One night Kim Il Sung lay wide awake, his heart going out to the youngster in shabby clothes and with bruised, gnarled hands.
“I want to ask a favour of you,” he said, on departure, to the owner of his lodging, old Jang. “I spent a sleepless night, thinking about Kim Wol Yong. I want the old villagers to cooperate in getting him married.”
The old man agreed.
The old villagers kept their promise. Through their good offices, the bachelor married a girl from another district in Shibadaogou. Her father said he was keen to have a man valued so highly by the General.
Informed of this, Kim Il Sung told his unit’s quartermaster to send choice fabrics and foodstuffs for the wedding.
“Do you really mean we must send wedding materials?” asked the quartermaster after some hesitation.
“Sure. Don’t you agree?”
“No, not really. You know how many of our comrades fell in battle after receiving only a bowl of rice at their wedding!”
“My heart also bleeds, just to think of it. But look, Hae San! Should we allow other people to marry as miserably as we did? … We are young Koreans who have taken up arms, determined to restore the nation. Could we not provide a good wedding table just for one man?”
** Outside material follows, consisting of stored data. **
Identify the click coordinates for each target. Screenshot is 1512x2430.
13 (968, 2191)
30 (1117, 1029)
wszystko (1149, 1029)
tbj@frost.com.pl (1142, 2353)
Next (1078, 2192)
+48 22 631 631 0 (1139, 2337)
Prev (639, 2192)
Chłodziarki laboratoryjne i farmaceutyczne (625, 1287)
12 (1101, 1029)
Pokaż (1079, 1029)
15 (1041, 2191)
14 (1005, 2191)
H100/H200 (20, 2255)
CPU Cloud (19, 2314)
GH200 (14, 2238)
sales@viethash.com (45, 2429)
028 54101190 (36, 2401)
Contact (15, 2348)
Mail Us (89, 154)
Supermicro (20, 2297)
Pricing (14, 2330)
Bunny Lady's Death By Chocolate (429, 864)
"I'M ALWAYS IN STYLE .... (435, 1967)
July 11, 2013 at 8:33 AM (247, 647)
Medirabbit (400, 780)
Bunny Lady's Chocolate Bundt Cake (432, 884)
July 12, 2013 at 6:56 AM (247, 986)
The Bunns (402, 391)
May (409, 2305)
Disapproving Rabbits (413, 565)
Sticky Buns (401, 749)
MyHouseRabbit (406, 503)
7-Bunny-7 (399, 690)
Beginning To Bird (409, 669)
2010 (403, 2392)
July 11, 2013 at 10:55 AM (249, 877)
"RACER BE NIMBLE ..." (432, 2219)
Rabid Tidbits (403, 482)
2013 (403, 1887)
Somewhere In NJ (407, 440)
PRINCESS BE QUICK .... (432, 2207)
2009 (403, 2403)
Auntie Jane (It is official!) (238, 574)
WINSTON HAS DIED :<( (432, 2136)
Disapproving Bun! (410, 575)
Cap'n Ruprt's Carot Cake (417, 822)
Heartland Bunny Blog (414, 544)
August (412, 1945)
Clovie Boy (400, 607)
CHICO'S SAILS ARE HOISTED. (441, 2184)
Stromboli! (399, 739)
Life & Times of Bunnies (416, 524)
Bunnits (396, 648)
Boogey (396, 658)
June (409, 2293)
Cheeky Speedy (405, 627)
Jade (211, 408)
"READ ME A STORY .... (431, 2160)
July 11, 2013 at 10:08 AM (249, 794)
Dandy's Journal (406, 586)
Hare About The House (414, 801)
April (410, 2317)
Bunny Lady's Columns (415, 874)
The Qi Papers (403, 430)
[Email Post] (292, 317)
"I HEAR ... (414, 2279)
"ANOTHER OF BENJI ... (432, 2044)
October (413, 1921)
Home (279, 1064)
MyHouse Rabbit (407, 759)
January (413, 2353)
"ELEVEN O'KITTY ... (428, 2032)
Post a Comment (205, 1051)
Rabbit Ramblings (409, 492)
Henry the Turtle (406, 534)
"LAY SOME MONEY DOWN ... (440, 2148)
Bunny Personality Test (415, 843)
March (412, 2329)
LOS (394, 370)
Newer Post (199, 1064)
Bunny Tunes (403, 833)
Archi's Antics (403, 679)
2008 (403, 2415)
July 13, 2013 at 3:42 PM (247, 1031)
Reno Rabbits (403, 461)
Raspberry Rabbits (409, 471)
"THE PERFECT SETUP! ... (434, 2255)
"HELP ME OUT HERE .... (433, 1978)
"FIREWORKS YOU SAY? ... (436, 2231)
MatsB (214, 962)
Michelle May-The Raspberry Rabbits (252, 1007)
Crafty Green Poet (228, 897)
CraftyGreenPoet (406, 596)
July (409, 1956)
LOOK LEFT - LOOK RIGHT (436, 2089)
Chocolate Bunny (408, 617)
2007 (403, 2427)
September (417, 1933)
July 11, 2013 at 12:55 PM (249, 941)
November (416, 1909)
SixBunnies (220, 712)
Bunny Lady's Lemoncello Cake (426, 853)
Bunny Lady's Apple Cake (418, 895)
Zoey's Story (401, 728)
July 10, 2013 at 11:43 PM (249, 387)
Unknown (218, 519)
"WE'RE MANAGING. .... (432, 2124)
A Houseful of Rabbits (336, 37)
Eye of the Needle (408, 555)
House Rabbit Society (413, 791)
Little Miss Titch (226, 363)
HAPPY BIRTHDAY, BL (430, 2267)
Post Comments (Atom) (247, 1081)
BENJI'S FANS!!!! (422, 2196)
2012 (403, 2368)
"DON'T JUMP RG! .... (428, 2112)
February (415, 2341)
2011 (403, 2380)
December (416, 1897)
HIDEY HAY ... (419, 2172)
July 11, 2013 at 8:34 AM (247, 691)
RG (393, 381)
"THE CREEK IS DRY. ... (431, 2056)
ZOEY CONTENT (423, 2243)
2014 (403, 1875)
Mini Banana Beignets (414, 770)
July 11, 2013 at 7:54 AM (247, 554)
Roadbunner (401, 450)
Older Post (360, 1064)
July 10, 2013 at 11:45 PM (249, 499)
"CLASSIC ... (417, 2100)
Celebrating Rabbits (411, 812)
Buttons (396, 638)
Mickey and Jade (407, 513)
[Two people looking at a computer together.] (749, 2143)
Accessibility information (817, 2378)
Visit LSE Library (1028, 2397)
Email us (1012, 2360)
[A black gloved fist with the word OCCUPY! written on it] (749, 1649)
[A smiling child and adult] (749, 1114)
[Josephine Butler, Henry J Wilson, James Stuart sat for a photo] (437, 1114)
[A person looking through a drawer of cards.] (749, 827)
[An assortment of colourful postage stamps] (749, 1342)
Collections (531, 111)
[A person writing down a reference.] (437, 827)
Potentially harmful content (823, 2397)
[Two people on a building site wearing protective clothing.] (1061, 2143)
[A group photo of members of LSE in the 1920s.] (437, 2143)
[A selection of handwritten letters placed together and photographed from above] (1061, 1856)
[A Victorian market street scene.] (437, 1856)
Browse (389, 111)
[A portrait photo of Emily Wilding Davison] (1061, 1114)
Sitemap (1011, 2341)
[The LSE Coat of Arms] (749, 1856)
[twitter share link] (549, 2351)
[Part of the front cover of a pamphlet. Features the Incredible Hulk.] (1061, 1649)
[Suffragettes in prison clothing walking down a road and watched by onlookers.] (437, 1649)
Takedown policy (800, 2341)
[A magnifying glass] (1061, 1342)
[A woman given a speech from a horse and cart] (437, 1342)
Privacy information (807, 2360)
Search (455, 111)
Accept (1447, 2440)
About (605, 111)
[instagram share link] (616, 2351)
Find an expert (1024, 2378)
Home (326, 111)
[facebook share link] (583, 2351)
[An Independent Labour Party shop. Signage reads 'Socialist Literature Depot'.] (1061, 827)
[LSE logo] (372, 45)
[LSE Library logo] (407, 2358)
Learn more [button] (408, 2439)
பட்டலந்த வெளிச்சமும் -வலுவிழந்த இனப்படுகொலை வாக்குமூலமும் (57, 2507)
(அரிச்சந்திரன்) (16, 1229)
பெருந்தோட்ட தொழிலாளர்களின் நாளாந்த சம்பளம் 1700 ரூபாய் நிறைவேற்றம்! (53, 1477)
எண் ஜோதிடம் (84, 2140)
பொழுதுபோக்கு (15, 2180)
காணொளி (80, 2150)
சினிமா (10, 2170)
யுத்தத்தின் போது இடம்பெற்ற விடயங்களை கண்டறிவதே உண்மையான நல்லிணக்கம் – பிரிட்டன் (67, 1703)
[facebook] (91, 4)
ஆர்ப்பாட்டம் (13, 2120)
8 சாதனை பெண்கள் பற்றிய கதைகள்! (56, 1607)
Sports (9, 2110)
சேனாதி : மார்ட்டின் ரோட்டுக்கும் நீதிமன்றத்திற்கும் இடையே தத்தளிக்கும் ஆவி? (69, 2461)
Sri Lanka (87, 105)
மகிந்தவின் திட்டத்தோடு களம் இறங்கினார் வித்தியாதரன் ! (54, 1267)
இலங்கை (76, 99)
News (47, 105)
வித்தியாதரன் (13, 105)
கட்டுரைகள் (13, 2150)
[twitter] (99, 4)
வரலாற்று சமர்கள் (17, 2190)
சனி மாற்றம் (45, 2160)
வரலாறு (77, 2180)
Immediately the quartermaster left for Jicheng with the wedding materials, and returned that day.
This story spread like wildfire throughout west Jiandao.
In late May the following year, while preparing to march into Pochonbo in the homeland, Kim Il Sung again visited Jicheng. He stopped at the home of Kim Wol Yong, and expressed his wish for the happiness of the couple.